経営者の言動・思考様式が大きな影響を及ぼす『モデリング』とは。人材育成で見落とされがちな教育手法を解説

人材育成に悩みを抱える企業は少なくない。「どうすれば新入社員を優秀な人材に成長させられるのか」、「若手社員のパフォーマンスを向上させるには、どのような教育を実践すればよいのか」などの悩みは尽きないものである。ところで、社員教育の手法として注目を浴びることが少ない『モデリング』という仕組みをご存じだろうか。今回はこの点について見ていこう。

代表的な社員教育の手法「OJT」と「Off-JT」

社員教育の手法といえば、「OJT」と「Off-JT」を思い浮かべる方が多いだろう。

OJTとは「On the Job Training」の略で、実務を通じて必要な知識やスキルを身に付けさせる教育手法である。例えば、先輩社員に教わりながら一緒に仕事を進め、その過程で業務を習得するなどだ。OJTは日々の業務を習得するための学習効果が高く、実務に直結した教育スタイルである。

一方、Off-JT とは「Off the Job Training」の略で、実務から離れた場で教育を行う手法だ。職場以外で集合形式の研修を実施する場合などは、Off-JTに該当する。OJTと異なり、Off-JT は必ずしも実務に直結した教育手法ではない。しかしながら、新しい知識・スキルを体系的に身に付ける場合などで、高い学習効果が期待できる教育スタイルである。

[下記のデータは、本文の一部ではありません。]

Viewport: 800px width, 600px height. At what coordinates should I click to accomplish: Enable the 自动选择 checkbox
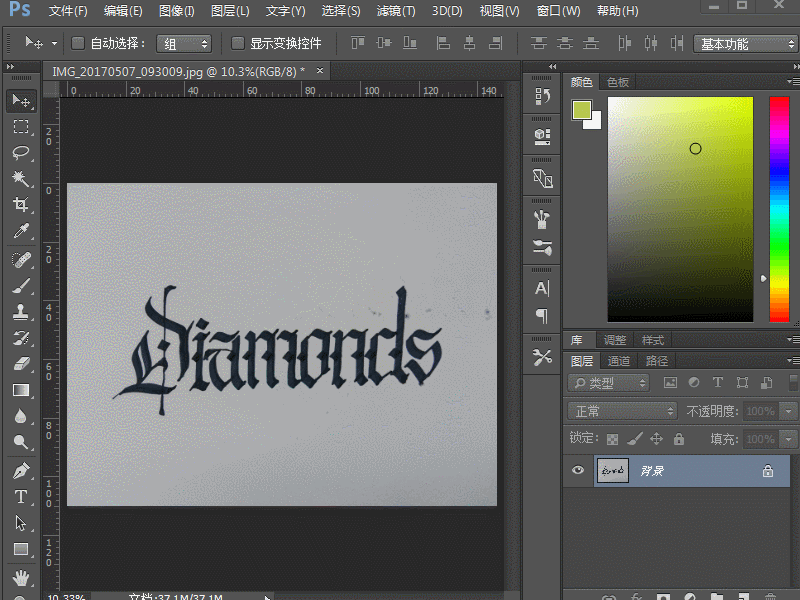pyautogui.click(x=78, y=44)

企業における人材育成は、OJTとOff-JTを教育の両輪と捉えて実施しているケースが多いことだろう。

部下は上司の言動・考え方を模倣する

しかしながら、人材を育成する手法はOJTやOff-JTばかりではない。『モデリング』という手法も存在する。『モデリング』とは心理学用語で「特定の人物の言動を観察してまねることにより、学習効果が発揮される」という仕組みである。その特徴から「観察学習」と呼ばれることもある手法だ。

「部下は上司のまねをする」といわれる。職場という環境下では、多くの場合、下位者は上位者の言動や思考様式を思いのほかよく観察している。加えて、知らず知らずのうちに、下位者は観察した上位者と同様の言動・思考様式を取るようになることが少なくない。

つまり、上司に倣って自身の「行うべき言動」、「改めるべき考え方」などを選択しているわけである。この傾向は、年齢が若く社歴の浅い社員ほど顕著に現れやすいようだ。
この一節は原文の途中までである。